[[ Dataset records, beginning ]]
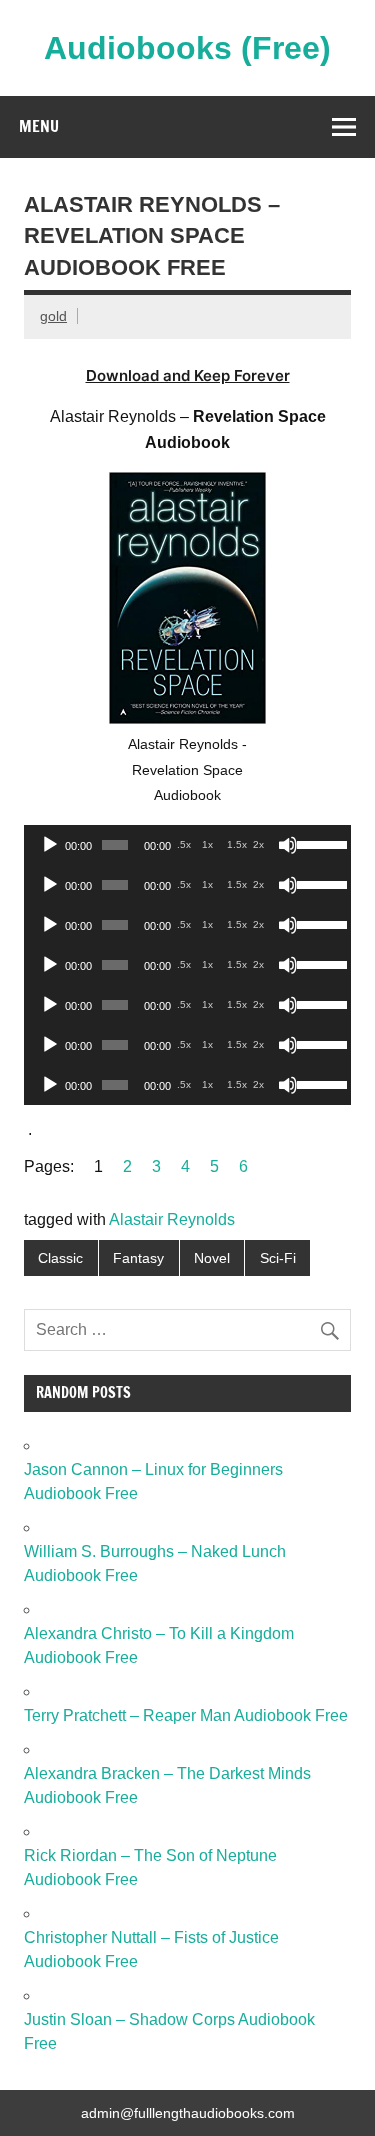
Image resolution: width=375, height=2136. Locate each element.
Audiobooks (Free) (187, 48)
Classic (60, 1258)
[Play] (50, 845)
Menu (39, 126)
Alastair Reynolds (172, 1219)
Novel (212, 1258)
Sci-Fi (278, 1258)
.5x (184, 844)
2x (258, 844)
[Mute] (288, 845)
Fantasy (138, 1258)
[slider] (319, 843)
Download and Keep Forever (188, 375)
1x (207, 844)
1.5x (237, 844)
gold (53, 316)
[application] (187, 845)
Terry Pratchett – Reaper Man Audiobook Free (186, 1715)
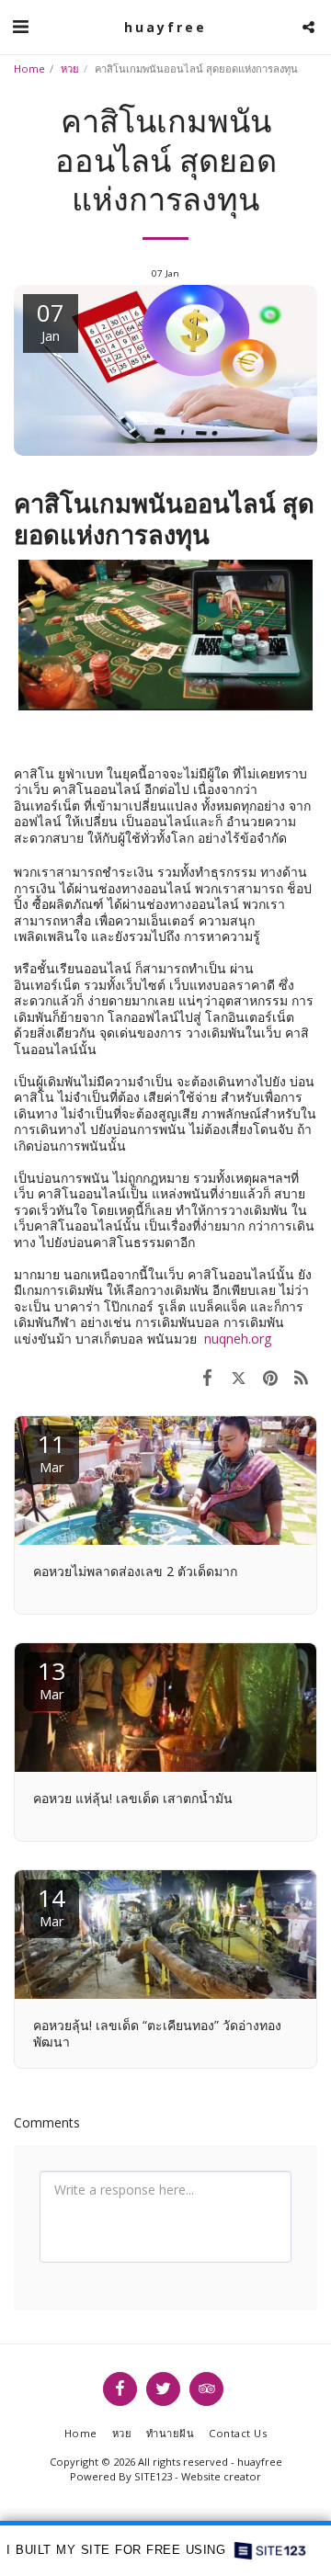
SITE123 (153, 2476)
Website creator (221, 2476)
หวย (70, 68)
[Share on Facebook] (207, 1377)
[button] (20, 26)
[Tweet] (238, 1377)
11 (51, 1451)
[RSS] (301, 1377)
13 (51, 1678)
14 (51, 1905)
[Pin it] (270, 1377)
[[ Dataset records, end ]]
**Problem requirements:** Copy every entry exactly; drop the pictures.

**Response to the task:**
Image resolution: width=375, height=2136. Locate each element.
Audiobooks (Free) (187, 48)
Classic (60, 1258)
[Play] (50, 845)
Menu (39, 126)
Alastair Reynolds (172, 1219)
Novel (212, 1258)
Sci-Fi (278, 1258)
.5x (184, 844)
2x (258, 844)
[Mute] (288, 845)
Fantasy (138, 1258)
[slider] (319, 843)
Download and Keep Forever (188, 375)
1x (207, 844)
1.5x (237, 844)
gold (53, 316)
[application] (187, 845)
Terry Pratchett – Reaper Man Audiobook Free (186, 1715)
SITE123 (153, 2476)
Website creator (221, 2476)
หวย (70, 68)
[Share on Facebook] (207, 1377)
[button] (20, 26)
[Tweet] (238, 1377)
11 (51, 1451)
[RSS] (301, 1377)
13 (51, 1678)
14 (51, 1905)
[Pin it] (270, 1377)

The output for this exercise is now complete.